** AUFGABENSTELLUNG **
**1)** Welche Personen nennt der Textauszug in den Filmangaben unter „Musik“? Zähle sie alle auf.
**2)** In welchem Jahr übernahm John Lasseter laut Textauszug die Leitung der Disney Animationsstudios?

** TEXTAUSZUG **
========
DIE EISKÖNIGIN – VÖLLIG UNVERFROREN

Bild: DIE EISKÖNIGIN – VÖLLIG UNVERFROREN
© WDS

FROZEN

Produktion: Walt Disney Animation Studios / Walt Disney Pictures; USA 2013 – Regie: Chris Buck, Jennifer Lee – Buch: Jennifer Lee, Shane Morris, nach Motiven des Märchens "Die Schneekönigin" von Hans Christian Andersen – Schnitt: Brian Millman – Musik: Christophe Beck, Robert Lopez, Kristen Anderson-Lopez – Länge: 101 Min. – Farbe – FSK: o. A. – FBW: besonders wertvoll – Verleih: WDS – Altersempfehlung: ab 8 J.

Vor mehr als 70 Jahren wollte Walt Disney das berühmte Märchen von Hans Christian Andersen "Die Schneekönigin" verfilmen, doch dazu ist es nie gekommen. Als John Lasseter 2006 die Leitung der Disney Animationsstudios übernahm und die Wiederbelebung des klassischen Trickfilms zur Chefsache machte, wurde die Idee wieder aufgegriffen: Nach "Küss den Frosch" (2009) sollte ein weiterer handgezeichneter Film entstehen, doch das Einspielergebnis jenes Films erfüllte nicht die Erwartungen. Als sich dann nur ein Jahr später das erstmals computeranimierte Märchen-Musical "Rapunzel – neu verföhnt"(2010) zum größten Disney-Hit seit Jahren mauserte, war das Schicksal der Zeichentrickkunst besiegelt. So ist "Die Eiskönigin" nun dem Computer entsprungen: Visuell beeindruckend und in 3D.
========
** VORLIEGENDES MATERIAL **
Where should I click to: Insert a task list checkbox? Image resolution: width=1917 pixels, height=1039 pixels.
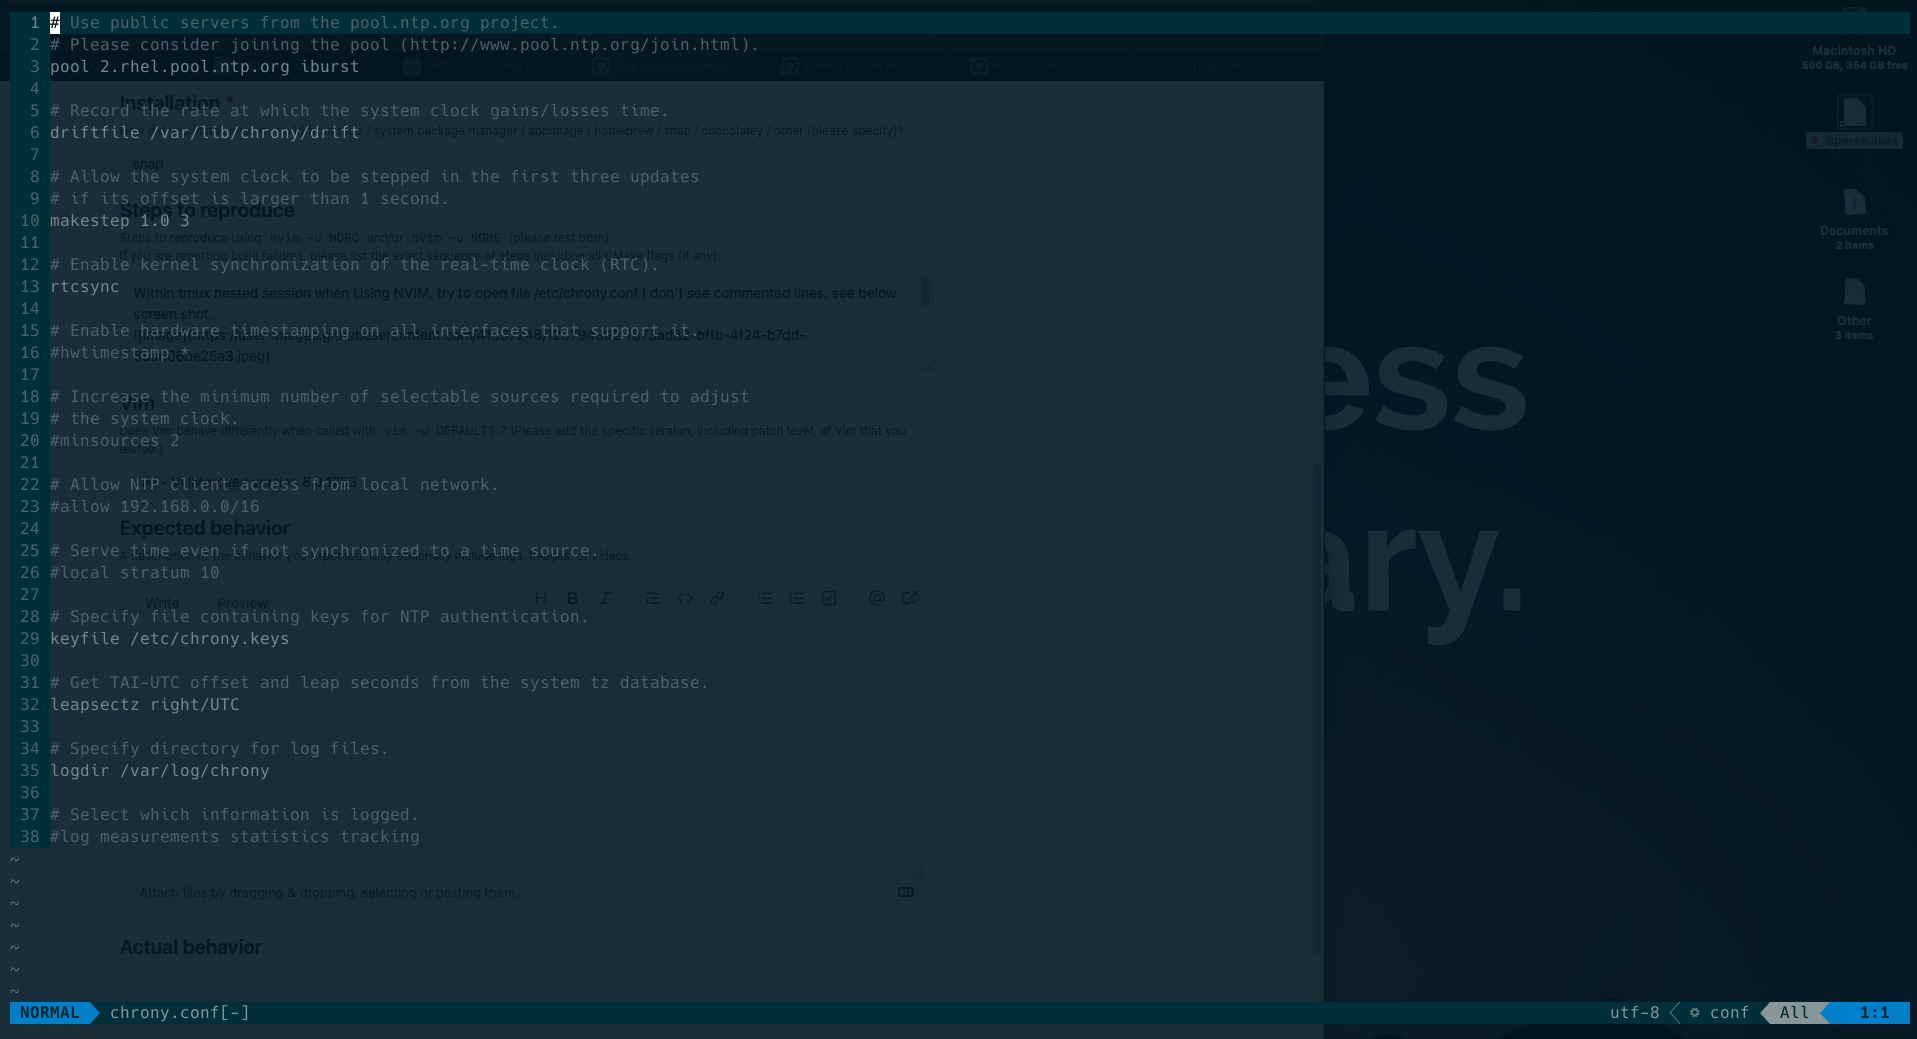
========
** LÖSUNGEN **
**1)** Christophe Beck, Robert Lopez, Kristen Anderson-Lopez

**2)** Im Jahr 2006.